> Provided records:
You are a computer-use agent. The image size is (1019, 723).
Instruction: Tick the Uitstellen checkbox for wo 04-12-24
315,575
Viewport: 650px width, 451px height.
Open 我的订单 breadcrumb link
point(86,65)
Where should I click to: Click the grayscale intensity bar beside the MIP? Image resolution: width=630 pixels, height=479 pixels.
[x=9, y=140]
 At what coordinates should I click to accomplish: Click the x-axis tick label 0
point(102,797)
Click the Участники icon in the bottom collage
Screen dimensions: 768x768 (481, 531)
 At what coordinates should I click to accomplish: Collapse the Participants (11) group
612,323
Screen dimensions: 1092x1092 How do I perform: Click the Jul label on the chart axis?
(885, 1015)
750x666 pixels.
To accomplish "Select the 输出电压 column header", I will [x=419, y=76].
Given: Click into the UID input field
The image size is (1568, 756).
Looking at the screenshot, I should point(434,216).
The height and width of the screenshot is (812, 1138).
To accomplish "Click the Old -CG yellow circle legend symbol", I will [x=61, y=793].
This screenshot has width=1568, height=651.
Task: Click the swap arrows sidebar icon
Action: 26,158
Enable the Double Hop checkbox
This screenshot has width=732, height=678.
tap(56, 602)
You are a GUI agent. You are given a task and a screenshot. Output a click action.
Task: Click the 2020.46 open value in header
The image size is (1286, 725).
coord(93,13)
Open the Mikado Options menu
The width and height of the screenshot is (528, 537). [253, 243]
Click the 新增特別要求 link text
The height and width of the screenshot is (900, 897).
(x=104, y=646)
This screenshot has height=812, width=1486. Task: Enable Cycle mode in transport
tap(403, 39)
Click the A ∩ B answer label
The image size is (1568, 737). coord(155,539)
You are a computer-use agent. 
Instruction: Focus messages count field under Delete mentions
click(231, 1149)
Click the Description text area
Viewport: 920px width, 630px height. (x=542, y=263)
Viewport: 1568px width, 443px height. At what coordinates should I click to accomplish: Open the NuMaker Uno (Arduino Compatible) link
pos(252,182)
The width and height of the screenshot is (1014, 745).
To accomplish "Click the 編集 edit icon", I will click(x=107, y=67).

> Work order: Could you repeat every record above exactly as it appears?

> Written reply:
You are a computer-use agent. The image size is (1019, 723).
Instruction: Tick the Uitstellen checkbox for wo 04-12-24
315,575
Viewport: 650px width, 451px height.
Open 我的订单 breadcrumb link
point(86,65)
Where should I click to: Click the grayscale intensity bar beside the MIP? Image resolution: width=630 pixels, height=479 pixels.
[x=9, y=140]
 At what coordinates should I click to accomplish: Click the x-axis tick label 0
point(102,797)
Click the Участники icon in the bottom collage
Screen dimensions: 768x768 (481, 531)
 At what coordinates should I click to accomplish: Collapse the Participants (11) group
612,323
Screen dimensions: 1092x1092 How do I perform: Click the Jul label on the chart axis?
(885, 1015)
750x666 pixels.
To accomplish "Select the 输出电压 column header", I will [x=419, y=76].
Given: Click into the UID input field
The image size is (1568, 756).
Looking at the screenshot, I should point(434,216).
The height and width of the screenshot is (812, 1138).
To accomplish "Click the Old -CG yellow circle legend symbol", I will [x=61, y=793].
This screenshot has width=1568, height=651.
Task: Click the swap arrows sidebar icon
Action: 26,158
Enable the Double Hop checkbox
This screenshot has width=732, height=678.
tap(56, 602)
You are a GUI agent. You are given a task and a screenshot. Output a click action.
Task: Click the 2020.46 open value in header
The image size is (1286, 725).
coord(93,13)
Open the Mikado Options menu
The width and height of the screenshot is (528, 537). [253, 243]
Click the 新增特別要求 link text
The height and width of the screenshot is (900, 897).
(x=104, y=646)
This screenshot has height=812, width=1486. Task: Enable Cycle mode in transport
tap(403, 39)
Click the A ∩ B answer label
The image size is (1568, 737). coord(155,539)
You are a computer-use agent. 
Instruction: Focus messages count field under Delete mentions
click(231, 1149)
Click the Description text area
Viewport: 920px width, 630px height. (x=542, y=263)
Viewport: 1568px width, 443px height. At what coordinates should I click to accomplish: Open the NuMaker Uno (Arduino Compatible) link
pos(252,182)
The width and height of the screenshot is (1014, 745).
To accomplish "Click the 編集 edit icon", I will click(x=107, y=67).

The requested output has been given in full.